Everyone gets their chance to shine, including those lesser names in supporting roles like Couture (pulling off something Stallone’s character can’t), Crews (with a wonderfully loud gun) and Steve Austin (kicking Sly’s ass). There are cameos from Bruce Willis (watch the gag reel — it seems he could barely be bothered to learn his lines) and Arnie (I know he was never a great actor, but was he always that bad?) They’re fun though, and help contribute a couple of memorable lines.
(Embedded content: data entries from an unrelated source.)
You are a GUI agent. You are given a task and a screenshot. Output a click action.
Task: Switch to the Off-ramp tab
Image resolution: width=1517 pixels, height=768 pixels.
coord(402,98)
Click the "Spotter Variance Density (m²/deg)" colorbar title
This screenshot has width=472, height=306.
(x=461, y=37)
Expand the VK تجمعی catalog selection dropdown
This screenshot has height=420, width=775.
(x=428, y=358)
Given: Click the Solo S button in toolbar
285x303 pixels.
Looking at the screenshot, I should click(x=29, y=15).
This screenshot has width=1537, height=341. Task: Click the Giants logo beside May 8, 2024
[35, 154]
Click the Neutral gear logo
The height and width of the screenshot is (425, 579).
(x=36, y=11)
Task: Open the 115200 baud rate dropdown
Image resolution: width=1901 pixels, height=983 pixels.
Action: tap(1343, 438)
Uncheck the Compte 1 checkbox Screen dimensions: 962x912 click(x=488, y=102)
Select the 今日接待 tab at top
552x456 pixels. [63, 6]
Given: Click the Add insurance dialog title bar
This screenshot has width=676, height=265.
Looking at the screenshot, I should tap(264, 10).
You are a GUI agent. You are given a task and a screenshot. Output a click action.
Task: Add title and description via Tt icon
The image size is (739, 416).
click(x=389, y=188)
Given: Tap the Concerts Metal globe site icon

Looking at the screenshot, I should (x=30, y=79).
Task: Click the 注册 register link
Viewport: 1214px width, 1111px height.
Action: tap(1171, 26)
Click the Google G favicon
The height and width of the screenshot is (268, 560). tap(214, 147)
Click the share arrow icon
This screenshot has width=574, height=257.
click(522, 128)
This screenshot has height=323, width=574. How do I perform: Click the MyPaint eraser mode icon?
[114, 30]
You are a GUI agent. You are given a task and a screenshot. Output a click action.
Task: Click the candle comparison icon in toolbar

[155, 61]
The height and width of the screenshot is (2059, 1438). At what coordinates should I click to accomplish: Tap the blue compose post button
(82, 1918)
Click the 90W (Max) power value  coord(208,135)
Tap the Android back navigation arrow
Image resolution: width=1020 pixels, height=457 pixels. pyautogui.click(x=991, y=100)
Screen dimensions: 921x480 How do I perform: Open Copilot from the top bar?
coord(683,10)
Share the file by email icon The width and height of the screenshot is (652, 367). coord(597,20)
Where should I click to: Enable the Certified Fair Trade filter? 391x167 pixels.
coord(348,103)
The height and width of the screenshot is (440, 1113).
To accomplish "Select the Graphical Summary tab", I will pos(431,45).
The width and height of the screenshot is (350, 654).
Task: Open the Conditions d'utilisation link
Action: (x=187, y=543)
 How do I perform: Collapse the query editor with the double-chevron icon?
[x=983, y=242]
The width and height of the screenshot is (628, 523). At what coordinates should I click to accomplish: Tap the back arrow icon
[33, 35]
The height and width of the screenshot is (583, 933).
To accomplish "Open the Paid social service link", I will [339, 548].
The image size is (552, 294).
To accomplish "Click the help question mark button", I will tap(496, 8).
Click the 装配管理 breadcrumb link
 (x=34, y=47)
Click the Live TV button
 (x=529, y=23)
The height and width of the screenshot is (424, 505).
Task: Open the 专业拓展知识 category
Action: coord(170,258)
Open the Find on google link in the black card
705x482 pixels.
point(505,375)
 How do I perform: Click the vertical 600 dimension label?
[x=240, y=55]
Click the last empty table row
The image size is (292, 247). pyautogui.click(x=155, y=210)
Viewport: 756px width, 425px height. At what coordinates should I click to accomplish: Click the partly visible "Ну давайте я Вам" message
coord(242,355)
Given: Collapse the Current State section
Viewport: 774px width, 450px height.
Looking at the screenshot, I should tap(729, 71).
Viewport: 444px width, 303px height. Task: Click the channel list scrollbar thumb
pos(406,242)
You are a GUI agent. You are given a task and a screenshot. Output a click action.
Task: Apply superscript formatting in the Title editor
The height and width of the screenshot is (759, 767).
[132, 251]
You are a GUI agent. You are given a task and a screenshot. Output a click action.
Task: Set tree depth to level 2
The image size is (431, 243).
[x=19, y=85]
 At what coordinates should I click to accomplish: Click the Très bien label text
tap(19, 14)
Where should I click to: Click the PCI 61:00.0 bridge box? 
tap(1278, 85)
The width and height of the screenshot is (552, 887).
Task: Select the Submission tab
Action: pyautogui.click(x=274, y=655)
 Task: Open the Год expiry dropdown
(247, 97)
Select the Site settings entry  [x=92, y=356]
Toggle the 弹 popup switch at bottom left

How cool is that?The main joy of the film is, of course, the action. There are plentiful big explosions, blood-spurting deaths, highly choreographed one-on-one punch-ups… It takes a bit of time to get going in this regard, too concerned with trying to give us a plot where we don’t need one and shadows of character development where we don’t want it, but when it kicks in it’s entertainingly bombastic. Particular stand-outs include a plane-based attack on a pier and the crazy climax, an everyone-on-everyone brawl that features a whole building exploding as just one small part.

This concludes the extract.